I have had him to the ER once hoping tha they would put him in a geriatic pscyhiatric unit...but no place in the State of VA would take him because demential cannot be cured?
So the bottom line is that I am afraid of him. He is very healthy and can turn off his aggression when other people are around.
I have tried home health care, but he runs them off. I have tried to find a home, but cannot afford it and all of the demential care units have a waiting list of up to one year; I have applied for Medicaid....he was approved by the social worker for both home health and nuring home care. But I have not yet been approved for financial assistance.
I really wanted to try and keep him at home but I do not think I can continue to do this He is constantly in my face, threatening me, thinks I am seeing other "men" doesn't believe I go to work every day....on and on and on it goes....
Do I have options??? I am tired and scarced...
Can you contact your local police to see what's possible if he becomes violent toward you or others? Can you understand what's necessary - the minimum requirements - to obtain a restraining order? Can you move out until you're able to get him into a care center? Are there other family members who could stay with the both of you until there's an opening in a care center? Can he get anti-anxiety medications to reduce his anger?
Before doing anything though, it might be wise to see a family law attorney.
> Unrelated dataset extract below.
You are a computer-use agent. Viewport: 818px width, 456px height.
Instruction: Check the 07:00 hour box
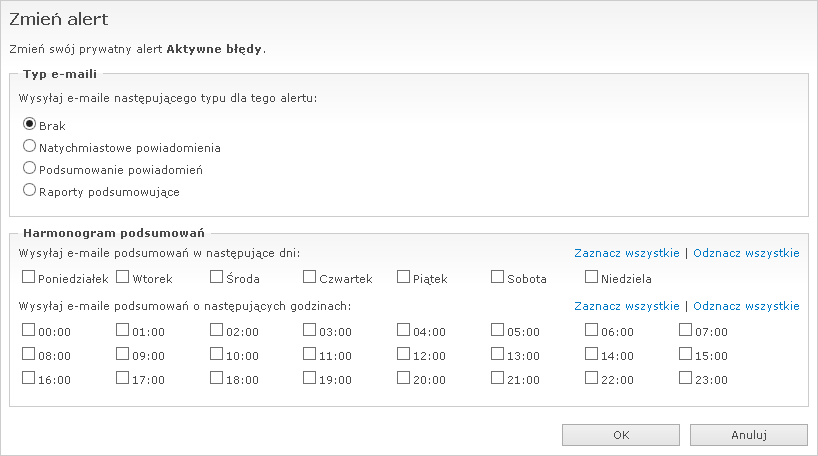point(686,329)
I'm not suggesting divorce but if you do move out until space in a care center is available, what are your rights as his spouse? Does moving out automatically mean you're legally separated? Can you continue to make decisions and get information about his health condition and care options if you move out? If you are separated does that impact his or YOUR insurance coverage or his qualifications for state assistance?
In addition to state assistance there is are also VA programs. If he's a veteran he might qualify for care at a VA nursing home or clinic. My uncle had dementia and a violent temper, being in a VA home with other men seemed to have a calming effect on him. It's like he knew he was among other physically strong people so he behaved with more patience and self-control.
I hope you'll find some useful information in my rambling. Yours is such a stressful situation, I hope you can find some support group or family assistance to help you through this situation until you find an opening in a care center. Don't be afraid to dial 911 if you feel he'll injure you or someone else. If you're truly afraid it might also be wise to remove any guns, knives, sporting goods or other things that he could use to "defend" himself or injure others.
Best of luck and please keep us posted!!
Do you attend a support group? This would be a big help for you.
If I had one doc I would get him to, it would be a geriatric psychiatrist, who might be able to medicate some of his symptoms. However, if this can't be done, I'd get him on the waiting list for as many memory care units as you can. If he needs to be hospitalized, you DON'T take him home.
What resources do you have? Is he a candidate for memory care or NH?
And how about you; you sound defeated and depressed. Have you been to YOUR lately? (((Hugs))))) and sorry for so many questions!